An Italian prosecutor is asking for life prison terms for the four men charged with the June 17, 1982, London murder of a prominent banker, according to a story by Stephen Brown of Reuters UK.
Roberto Calvi (left), once head of the now defunct Banco Ambrosiano, was found dead, hanging from a rope under the Blackfriars Bridge. While his death was initially ruled a suicide, additional forensic evidence surfaced indicating that the suicide was staged and Calvi had been murdered by strangulation.
Accused of the crime are Pippo Calo, an alleged Sicilian Mafioso once known as the Mafia's treasurer; alleged Rome crime boss Ernesto Diotallevi; Sardinian financier Flavio Carboni; and Calvi's bodyguard Silvano Vittor.
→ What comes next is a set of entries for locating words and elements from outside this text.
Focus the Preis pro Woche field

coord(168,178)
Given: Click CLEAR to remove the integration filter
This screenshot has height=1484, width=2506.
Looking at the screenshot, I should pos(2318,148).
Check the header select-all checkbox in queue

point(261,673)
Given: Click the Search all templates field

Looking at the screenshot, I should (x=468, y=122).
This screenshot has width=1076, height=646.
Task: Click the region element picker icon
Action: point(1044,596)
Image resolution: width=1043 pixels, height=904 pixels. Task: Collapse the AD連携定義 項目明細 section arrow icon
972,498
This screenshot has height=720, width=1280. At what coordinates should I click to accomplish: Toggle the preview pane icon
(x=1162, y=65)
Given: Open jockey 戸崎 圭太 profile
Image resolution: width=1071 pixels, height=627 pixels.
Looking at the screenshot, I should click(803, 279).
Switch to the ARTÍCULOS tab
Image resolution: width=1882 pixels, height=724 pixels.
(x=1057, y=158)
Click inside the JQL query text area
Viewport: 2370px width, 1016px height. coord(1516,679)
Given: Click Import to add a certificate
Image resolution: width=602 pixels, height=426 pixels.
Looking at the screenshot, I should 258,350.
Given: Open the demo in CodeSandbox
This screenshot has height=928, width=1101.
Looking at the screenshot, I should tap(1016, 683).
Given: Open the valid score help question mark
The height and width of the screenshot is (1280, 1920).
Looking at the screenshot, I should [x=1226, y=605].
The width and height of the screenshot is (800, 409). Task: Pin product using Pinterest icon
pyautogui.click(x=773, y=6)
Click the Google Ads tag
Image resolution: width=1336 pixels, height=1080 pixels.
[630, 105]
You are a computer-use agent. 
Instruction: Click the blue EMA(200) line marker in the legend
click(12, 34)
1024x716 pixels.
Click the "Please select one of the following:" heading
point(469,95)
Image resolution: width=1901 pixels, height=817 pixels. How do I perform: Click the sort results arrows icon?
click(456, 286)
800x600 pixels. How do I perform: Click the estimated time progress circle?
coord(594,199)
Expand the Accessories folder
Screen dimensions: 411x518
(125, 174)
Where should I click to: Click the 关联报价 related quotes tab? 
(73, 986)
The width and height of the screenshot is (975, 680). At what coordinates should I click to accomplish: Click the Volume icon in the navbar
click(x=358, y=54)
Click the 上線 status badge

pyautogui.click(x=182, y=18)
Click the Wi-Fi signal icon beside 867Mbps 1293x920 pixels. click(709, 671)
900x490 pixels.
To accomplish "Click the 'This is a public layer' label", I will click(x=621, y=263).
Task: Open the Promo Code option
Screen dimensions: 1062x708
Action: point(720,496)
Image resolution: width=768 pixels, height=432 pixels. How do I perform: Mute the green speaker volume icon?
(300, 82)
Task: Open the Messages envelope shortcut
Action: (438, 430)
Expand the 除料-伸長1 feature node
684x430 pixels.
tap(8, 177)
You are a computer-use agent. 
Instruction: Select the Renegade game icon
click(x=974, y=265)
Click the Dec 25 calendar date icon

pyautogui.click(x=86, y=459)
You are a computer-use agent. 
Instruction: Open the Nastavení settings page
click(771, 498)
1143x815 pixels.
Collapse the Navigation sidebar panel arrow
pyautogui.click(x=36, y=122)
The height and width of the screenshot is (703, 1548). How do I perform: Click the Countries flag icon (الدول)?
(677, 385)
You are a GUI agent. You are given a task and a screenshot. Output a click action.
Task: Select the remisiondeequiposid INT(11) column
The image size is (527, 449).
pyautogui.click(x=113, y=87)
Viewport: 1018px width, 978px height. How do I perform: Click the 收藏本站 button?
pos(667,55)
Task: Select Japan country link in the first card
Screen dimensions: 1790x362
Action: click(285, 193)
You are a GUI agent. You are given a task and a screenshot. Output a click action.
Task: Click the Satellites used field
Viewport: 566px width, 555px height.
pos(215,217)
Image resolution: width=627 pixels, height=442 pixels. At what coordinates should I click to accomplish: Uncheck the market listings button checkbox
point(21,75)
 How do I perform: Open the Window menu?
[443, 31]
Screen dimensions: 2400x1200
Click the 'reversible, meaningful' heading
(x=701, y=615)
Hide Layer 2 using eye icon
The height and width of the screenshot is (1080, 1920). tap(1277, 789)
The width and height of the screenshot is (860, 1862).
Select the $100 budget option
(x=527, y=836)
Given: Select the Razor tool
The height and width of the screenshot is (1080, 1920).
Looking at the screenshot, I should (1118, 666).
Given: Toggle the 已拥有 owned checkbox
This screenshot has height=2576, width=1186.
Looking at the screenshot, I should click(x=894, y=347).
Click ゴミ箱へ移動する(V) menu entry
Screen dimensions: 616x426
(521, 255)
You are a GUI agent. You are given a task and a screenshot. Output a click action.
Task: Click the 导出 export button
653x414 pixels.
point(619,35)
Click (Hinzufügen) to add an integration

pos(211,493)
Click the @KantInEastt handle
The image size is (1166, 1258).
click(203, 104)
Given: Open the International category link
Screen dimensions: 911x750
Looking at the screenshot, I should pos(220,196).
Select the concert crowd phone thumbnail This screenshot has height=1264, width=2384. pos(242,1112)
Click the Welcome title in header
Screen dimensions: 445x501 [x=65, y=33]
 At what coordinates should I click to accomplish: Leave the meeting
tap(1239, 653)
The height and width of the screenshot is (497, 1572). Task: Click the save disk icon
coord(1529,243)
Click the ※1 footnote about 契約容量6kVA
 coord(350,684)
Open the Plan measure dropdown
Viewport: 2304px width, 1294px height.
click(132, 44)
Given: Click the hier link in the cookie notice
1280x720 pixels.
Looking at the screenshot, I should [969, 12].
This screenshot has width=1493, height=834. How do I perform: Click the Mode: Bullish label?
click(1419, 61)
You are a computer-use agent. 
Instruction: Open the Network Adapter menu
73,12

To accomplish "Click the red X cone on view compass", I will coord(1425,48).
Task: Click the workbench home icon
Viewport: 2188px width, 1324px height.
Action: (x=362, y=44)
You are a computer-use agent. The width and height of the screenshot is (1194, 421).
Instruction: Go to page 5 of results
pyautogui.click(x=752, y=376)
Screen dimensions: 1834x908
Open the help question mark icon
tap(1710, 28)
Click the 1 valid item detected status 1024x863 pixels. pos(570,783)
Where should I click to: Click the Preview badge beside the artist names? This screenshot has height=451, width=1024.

All the defendants have denied involvement.
Calvi had connections to the Vatican administration and was sometimes called "God's banker." The Vatican Bank was found to own a piece of Banco Ambrosiano when that institution failed just before Calvi's death. At the time, it was Italy's largest bank failure. Banco Ambrosiano is believed to have helped launder money for the Mafia. Calvi is theorized to have skimmed some of the money for himself.
Facing a four-year sentence in connection with the bank collapse, Calvi traveled to London in 1982.
Calvi was also linked with the secret Masonic lodge known as P2, which might in turn have had links to a right-wing terrorist organization. Among other activities, P2 is believed to have been involved in the bombing of a Bologna railway station in 1980. The P2 organization's leader, Licio Gelli, reportedly worked with Mafia leaders on a plan for Sicilian secession from Italy in the 1990s. That movement is blamed for the killings of anti-Mafia judges Giovanni Falcone and Paolo Borsellino.